• [Problem]:
Check each line below for the word "computer", then please report how many lines have it and nothing more.

(Stored dataset items)
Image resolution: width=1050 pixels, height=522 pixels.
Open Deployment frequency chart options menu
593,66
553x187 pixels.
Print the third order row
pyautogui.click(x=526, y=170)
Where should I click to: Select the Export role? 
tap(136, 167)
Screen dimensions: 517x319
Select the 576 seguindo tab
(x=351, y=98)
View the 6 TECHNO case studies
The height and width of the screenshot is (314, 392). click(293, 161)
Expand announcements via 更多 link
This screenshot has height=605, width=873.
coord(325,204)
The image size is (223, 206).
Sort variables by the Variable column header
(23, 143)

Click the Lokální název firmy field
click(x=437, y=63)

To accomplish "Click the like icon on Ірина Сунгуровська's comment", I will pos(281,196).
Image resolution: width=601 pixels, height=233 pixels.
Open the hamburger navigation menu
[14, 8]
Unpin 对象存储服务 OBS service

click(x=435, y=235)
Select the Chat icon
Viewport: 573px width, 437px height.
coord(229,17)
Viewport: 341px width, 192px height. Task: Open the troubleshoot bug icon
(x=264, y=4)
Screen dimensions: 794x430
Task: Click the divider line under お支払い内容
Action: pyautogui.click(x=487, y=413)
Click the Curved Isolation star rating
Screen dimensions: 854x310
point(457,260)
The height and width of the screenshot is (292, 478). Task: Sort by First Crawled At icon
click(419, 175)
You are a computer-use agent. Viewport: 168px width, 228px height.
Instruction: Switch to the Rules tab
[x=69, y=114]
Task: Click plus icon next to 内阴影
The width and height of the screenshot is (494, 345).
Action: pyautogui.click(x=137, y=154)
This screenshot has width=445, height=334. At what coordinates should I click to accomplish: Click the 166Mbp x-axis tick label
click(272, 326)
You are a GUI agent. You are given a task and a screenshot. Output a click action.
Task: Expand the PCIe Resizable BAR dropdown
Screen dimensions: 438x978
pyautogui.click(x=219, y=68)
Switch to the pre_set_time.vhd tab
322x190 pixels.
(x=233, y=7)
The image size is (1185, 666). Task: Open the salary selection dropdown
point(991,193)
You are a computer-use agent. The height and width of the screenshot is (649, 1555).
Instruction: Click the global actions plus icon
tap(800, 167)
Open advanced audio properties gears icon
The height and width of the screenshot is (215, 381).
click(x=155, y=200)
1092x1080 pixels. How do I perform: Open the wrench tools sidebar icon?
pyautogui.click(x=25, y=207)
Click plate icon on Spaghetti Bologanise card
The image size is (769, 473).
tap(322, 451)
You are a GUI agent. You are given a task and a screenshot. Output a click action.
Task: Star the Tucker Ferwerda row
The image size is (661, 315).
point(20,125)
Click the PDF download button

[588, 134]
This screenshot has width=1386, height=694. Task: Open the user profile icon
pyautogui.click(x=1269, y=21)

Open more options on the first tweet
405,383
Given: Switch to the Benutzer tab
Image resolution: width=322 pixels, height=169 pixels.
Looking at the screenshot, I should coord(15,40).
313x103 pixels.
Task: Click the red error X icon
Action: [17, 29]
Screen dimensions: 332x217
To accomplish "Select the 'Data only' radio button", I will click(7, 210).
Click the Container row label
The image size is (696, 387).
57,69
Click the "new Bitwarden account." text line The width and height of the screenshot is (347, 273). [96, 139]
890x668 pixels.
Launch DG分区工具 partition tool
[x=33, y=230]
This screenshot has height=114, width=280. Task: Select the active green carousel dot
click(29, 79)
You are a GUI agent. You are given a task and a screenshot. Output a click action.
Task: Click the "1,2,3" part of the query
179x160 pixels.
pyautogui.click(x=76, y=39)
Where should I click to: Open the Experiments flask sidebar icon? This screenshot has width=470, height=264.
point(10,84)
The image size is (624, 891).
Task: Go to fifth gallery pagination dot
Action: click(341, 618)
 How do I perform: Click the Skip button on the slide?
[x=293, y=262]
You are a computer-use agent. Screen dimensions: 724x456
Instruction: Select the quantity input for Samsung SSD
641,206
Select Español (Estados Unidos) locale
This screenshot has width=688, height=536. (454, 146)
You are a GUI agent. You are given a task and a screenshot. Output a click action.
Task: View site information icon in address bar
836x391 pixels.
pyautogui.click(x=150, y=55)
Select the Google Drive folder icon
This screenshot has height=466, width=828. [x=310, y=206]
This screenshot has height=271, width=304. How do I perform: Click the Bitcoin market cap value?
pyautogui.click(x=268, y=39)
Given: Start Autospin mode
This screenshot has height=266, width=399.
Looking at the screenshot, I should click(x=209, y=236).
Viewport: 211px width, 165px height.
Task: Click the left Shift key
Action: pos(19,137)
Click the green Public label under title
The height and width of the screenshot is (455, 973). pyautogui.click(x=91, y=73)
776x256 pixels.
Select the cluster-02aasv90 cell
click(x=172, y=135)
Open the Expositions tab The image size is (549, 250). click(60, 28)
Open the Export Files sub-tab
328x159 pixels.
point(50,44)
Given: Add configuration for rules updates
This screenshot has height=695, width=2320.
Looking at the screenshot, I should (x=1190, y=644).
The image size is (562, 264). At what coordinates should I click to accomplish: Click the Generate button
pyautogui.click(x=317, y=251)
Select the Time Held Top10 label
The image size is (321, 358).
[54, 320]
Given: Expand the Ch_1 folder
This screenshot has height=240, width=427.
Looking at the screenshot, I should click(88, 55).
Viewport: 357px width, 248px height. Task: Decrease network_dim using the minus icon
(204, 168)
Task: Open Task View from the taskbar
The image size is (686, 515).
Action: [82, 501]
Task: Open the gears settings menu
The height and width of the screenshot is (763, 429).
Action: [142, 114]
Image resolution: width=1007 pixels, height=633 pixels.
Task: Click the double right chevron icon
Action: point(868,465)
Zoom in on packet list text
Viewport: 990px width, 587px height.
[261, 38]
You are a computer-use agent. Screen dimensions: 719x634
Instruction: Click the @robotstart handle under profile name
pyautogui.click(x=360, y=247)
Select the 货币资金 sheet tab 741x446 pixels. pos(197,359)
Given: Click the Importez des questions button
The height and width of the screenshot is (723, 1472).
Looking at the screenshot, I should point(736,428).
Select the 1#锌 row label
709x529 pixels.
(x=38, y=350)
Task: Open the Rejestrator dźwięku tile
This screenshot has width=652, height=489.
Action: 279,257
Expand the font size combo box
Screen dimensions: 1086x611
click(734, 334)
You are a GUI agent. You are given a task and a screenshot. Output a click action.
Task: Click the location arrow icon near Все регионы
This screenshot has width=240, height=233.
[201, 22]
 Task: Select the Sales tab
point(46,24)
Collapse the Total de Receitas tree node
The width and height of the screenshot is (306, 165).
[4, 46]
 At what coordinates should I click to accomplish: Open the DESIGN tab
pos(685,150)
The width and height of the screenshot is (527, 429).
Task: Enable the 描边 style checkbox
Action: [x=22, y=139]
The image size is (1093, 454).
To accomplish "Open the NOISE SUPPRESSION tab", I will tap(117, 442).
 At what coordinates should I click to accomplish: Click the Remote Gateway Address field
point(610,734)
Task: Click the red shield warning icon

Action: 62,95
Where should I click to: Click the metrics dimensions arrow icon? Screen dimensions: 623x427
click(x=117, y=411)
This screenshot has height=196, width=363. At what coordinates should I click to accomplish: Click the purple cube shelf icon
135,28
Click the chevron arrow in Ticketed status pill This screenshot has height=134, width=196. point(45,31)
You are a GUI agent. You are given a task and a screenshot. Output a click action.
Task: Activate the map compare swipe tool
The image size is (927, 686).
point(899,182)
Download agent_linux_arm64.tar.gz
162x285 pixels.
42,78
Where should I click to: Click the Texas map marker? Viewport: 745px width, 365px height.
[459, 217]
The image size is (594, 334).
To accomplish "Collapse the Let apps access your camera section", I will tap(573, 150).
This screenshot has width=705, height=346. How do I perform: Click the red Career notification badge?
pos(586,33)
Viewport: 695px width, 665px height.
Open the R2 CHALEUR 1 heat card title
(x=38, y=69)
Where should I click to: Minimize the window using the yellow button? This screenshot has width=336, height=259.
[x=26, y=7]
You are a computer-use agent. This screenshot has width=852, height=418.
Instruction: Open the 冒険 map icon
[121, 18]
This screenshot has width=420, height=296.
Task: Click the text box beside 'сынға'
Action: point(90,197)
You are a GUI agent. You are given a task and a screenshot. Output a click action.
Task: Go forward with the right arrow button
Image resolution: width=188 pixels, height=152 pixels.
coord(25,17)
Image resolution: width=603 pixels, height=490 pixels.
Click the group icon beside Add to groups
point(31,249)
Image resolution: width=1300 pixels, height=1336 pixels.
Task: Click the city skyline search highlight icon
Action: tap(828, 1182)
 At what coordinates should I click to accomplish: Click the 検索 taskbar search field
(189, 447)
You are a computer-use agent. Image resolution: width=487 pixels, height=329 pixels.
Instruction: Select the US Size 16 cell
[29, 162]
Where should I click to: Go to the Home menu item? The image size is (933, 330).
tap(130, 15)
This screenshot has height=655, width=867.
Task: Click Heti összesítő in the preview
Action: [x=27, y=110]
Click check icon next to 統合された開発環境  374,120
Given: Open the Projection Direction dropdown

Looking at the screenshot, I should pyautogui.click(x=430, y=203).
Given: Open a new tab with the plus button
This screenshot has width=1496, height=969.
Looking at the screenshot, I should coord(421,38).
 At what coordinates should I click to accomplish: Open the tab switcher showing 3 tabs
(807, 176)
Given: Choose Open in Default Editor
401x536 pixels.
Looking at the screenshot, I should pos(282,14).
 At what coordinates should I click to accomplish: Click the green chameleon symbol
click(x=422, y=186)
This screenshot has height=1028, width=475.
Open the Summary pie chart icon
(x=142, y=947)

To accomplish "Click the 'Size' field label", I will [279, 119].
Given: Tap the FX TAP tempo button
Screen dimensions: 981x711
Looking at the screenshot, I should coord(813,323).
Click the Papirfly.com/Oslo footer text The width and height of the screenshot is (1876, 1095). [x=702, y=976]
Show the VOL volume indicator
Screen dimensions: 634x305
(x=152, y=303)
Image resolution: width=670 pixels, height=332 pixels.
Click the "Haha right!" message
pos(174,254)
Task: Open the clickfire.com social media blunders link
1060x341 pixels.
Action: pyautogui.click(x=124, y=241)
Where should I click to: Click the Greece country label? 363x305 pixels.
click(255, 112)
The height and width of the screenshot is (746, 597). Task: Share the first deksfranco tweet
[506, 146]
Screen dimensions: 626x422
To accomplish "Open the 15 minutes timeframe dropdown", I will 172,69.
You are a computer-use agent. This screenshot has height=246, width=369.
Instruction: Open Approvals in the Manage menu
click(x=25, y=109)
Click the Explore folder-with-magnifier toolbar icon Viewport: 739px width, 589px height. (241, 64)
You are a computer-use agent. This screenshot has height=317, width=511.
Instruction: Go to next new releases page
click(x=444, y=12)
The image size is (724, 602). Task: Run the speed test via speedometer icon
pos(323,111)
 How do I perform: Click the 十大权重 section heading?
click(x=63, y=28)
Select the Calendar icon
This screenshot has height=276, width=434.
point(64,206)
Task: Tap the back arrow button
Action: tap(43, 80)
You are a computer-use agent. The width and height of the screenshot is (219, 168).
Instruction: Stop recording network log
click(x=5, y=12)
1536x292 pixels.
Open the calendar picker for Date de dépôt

• [Reply]:
9